**Exercise task:**
Copy the records from the line with "The width and" to the line with "[1160, 629]", both lines included, and leave the pictures out of your copy.

**Stored records:**

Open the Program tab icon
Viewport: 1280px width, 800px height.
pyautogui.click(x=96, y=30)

--

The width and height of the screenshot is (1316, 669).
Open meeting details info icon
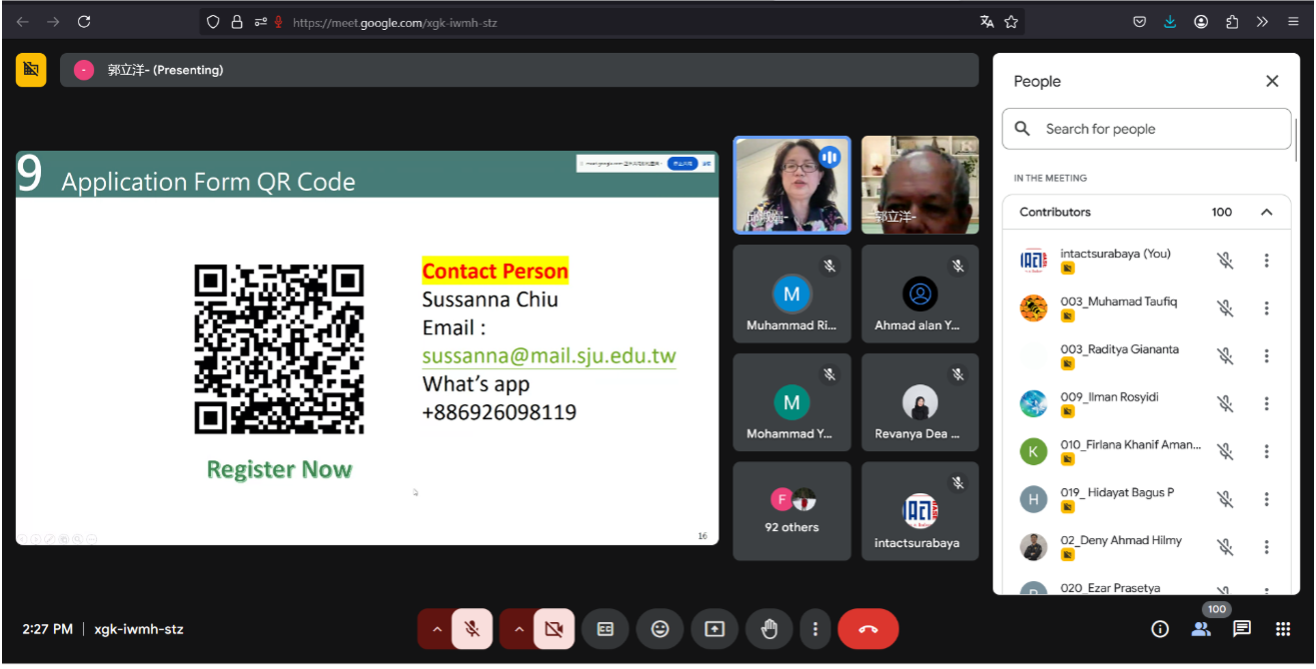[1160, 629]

**Solution:**
The width and height of the screenshot is (1316, 669).
Open meeting details info icon
[1160, 629]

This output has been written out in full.